:: Activity ::
Copy word for word the lines of the records below, beginning at the one with "This screenshot has" and finishing at the one with "Open the #OPPO小光芒Reno4 SE# hashtag", ends included, but none of the pictures.

:: Data provided ::
= Beginning of Section =
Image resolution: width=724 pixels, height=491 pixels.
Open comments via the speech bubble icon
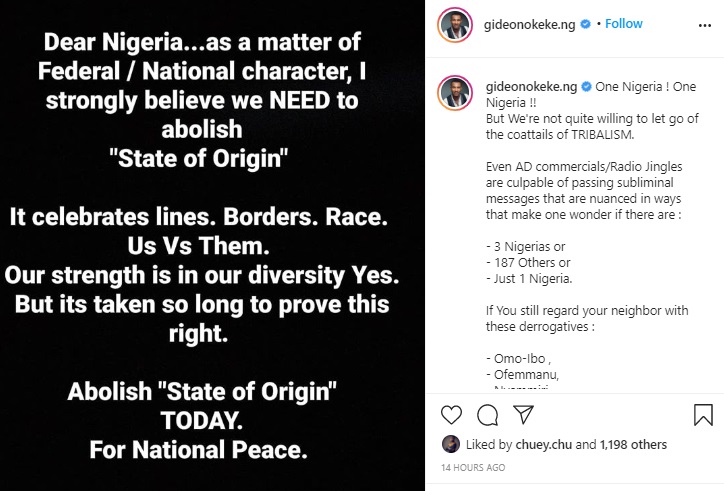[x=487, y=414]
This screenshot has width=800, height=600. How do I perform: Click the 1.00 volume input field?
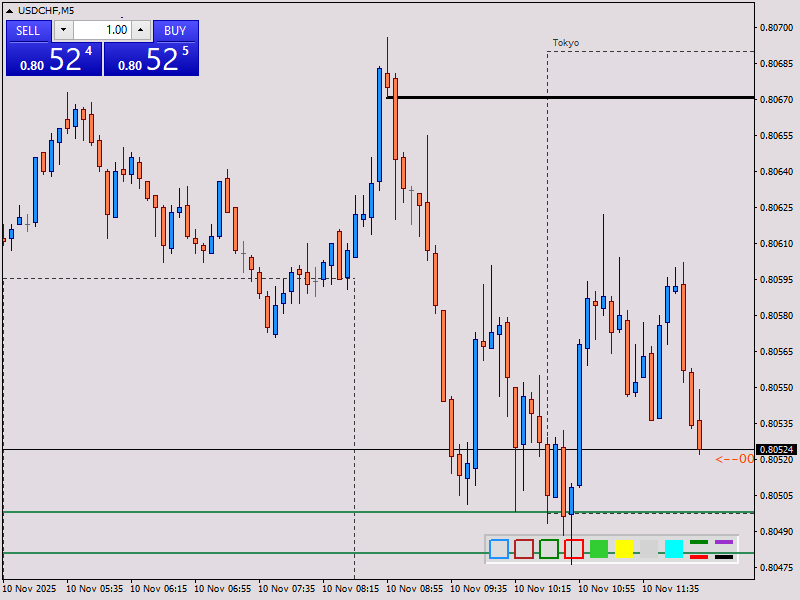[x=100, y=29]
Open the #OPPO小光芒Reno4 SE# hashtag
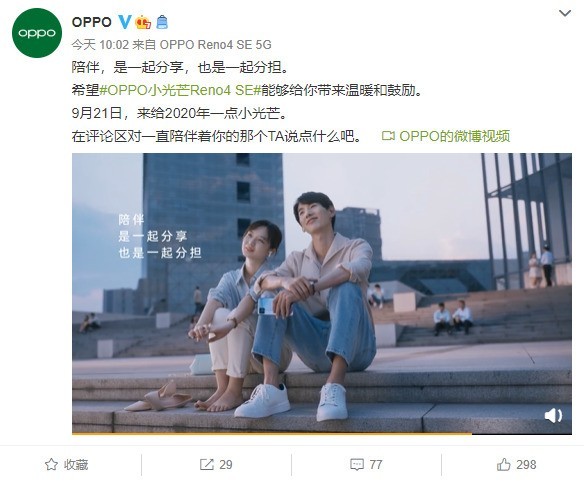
= End of Section =
= Beginning of Section =
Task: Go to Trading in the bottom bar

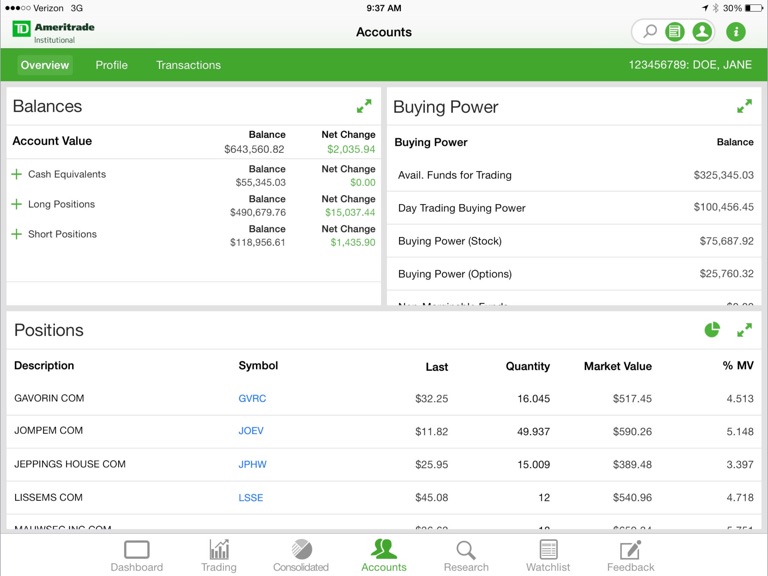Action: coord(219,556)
= End of Section =
:: Answer to this problem ::
This screenshot has width=800, height=600. How do I perform: Click the 1.00 volume input field?
[x=100, y=29]
Open the #OPPO小光芒Reno4 SE# hashtag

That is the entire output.